*Aim*. Duplicate the lines from the one holding "How do I perform: Toggle bold formatting?" through the end of the lines, both ends included.

Entries for finding text and elements:
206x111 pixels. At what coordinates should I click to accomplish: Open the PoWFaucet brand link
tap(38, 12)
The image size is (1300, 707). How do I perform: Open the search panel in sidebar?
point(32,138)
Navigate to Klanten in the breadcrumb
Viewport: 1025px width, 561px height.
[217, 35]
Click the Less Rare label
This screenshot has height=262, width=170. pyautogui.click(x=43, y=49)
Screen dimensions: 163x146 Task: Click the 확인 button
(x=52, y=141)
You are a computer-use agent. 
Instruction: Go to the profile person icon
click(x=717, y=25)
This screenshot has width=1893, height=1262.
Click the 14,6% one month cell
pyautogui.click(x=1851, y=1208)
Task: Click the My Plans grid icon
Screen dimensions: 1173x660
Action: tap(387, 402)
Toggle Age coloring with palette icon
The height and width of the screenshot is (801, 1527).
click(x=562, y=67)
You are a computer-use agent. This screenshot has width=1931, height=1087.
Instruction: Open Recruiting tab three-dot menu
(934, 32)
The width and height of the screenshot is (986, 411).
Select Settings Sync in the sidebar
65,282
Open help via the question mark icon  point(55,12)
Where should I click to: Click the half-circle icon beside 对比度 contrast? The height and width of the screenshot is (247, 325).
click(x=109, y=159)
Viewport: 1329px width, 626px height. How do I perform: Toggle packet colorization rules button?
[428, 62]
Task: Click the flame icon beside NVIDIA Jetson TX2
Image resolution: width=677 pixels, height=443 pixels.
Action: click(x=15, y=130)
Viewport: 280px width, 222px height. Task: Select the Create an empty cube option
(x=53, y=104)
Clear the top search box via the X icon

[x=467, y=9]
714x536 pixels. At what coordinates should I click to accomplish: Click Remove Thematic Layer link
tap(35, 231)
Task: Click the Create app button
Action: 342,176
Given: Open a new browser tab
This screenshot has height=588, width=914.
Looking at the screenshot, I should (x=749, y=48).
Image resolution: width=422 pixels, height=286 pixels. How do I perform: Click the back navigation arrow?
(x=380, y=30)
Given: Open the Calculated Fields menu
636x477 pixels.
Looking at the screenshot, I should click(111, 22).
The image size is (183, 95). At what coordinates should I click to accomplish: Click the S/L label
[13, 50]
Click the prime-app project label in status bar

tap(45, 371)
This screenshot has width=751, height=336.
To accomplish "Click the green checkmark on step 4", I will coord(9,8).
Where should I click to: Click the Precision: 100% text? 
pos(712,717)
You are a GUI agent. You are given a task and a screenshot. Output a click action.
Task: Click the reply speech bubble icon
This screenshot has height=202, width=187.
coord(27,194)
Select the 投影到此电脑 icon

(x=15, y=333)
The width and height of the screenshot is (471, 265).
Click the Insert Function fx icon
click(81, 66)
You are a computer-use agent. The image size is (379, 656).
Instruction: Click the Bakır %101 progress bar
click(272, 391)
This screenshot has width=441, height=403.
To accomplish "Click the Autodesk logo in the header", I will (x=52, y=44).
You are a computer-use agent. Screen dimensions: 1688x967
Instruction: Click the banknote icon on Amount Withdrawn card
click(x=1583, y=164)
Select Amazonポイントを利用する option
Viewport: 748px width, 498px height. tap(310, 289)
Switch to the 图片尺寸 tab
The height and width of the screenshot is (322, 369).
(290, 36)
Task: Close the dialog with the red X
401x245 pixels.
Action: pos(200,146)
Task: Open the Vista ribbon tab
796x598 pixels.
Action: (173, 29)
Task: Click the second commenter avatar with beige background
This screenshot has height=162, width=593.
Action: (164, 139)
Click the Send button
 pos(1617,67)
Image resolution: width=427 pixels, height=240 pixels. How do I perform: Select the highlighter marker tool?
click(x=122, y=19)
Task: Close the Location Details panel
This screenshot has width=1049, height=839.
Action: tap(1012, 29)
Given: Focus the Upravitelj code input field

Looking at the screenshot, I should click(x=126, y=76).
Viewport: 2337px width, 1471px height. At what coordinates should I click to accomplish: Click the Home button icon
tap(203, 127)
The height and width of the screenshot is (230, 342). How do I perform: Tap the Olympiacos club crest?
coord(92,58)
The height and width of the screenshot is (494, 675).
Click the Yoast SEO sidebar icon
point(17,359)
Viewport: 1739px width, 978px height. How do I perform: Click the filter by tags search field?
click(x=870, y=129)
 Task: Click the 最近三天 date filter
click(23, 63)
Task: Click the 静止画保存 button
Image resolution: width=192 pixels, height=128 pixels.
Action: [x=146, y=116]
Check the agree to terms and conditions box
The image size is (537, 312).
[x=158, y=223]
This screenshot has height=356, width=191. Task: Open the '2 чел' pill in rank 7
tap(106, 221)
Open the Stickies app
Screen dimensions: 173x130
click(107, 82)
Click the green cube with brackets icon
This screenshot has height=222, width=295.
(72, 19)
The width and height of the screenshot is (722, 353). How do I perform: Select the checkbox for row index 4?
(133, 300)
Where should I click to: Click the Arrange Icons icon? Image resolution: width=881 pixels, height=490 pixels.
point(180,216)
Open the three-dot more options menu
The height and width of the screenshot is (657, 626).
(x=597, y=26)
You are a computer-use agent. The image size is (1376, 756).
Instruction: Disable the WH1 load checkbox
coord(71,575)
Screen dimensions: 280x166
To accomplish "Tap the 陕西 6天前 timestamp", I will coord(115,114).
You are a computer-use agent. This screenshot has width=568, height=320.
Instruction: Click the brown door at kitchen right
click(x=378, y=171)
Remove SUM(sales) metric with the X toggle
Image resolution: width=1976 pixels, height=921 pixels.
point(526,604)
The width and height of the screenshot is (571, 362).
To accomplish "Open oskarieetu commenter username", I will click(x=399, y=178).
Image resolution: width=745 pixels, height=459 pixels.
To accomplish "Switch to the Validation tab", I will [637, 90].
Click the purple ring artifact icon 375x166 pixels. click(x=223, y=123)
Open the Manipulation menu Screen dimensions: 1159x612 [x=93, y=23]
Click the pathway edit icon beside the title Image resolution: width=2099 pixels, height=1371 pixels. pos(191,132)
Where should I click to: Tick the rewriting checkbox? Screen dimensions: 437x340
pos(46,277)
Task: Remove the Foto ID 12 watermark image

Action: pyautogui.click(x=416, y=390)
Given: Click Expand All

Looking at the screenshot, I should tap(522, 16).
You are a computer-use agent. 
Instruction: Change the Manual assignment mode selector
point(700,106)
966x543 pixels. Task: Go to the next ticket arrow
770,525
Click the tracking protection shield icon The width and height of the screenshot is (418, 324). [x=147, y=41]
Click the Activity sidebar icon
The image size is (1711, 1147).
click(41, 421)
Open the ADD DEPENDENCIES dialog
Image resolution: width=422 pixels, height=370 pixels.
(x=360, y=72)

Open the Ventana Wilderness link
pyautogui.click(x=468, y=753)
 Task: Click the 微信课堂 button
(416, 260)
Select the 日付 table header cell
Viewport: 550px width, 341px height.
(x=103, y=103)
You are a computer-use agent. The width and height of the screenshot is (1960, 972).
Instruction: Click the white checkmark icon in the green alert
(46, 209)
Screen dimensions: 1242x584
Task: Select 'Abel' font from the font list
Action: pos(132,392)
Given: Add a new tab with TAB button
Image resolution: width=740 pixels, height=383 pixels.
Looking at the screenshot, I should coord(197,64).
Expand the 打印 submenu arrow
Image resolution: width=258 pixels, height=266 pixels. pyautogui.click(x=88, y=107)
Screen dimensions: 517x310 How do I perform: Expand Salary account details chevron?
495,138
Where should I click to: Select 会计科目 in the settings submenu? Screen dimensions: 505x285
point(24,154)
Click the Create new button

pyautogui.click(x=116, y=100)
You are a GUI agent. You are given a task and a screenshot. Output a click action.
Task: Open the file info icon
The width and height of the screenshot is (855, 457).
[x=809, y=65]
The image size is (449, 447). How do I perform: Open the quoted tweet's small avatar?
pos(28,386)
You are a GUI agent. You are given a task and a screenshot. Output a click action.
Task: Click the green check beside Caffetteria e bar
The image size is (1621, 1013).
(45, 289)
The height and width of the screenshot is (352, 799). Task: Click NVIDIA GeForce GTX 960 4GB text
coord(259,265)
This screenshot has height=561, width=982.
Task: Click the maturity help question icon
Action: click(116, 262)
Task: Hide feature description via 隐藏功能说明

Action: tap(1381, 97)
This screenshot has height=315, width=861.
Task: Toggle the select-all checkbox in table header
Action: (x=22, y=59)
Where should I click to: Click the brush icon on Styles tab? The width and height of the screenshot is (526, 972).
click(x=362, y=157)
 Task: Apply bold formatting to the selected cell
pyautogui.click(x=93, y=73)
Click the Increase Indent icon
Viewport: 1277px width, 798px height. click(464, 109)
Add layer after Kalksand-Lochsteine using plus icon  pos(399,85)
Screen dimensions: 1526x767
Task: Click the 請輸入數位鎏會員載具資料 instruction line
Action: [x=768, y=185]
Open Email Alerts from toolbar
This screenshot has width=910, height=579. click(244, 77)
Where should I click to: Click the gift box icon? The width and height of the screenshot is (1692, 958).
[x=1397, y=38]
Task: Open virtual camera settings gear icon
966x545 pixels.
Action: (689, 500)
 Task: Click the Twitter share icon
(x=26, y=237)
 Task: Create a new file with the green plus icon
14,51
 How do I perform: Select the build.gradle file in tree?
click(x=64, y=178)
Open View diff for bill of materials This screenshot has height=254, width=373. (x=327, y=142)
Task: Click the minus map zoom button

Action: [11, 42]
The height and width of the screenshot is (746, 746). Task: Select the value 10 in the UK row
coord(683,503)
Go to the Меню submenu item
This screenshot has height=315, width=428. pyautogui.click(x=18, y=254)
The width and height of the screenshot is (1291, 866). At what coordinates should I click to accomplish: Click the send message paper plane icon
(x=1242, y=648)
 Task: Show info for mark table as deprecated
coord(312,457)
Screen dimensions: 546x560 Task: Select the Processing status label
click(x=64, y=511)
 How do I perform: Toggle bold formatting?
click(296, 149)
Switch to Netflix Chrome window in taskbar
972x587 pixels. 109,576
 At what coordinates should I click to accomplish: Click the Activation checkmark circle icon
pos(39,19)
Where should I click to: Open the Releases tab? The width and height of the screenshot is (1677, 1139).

*The reply*.
 How do I perform: Toggle bold formatting?
click(296, 149)
Switch to Netflix Chrome window in taskbar
972x587 pixels. 109,576
 At what coordinates should I click to accomplish: Click the Activation checkmark circle icon
pos(39,19)
Where should I click to: Open the Releases tab? The width and height of the screenshot is (1677, 1139).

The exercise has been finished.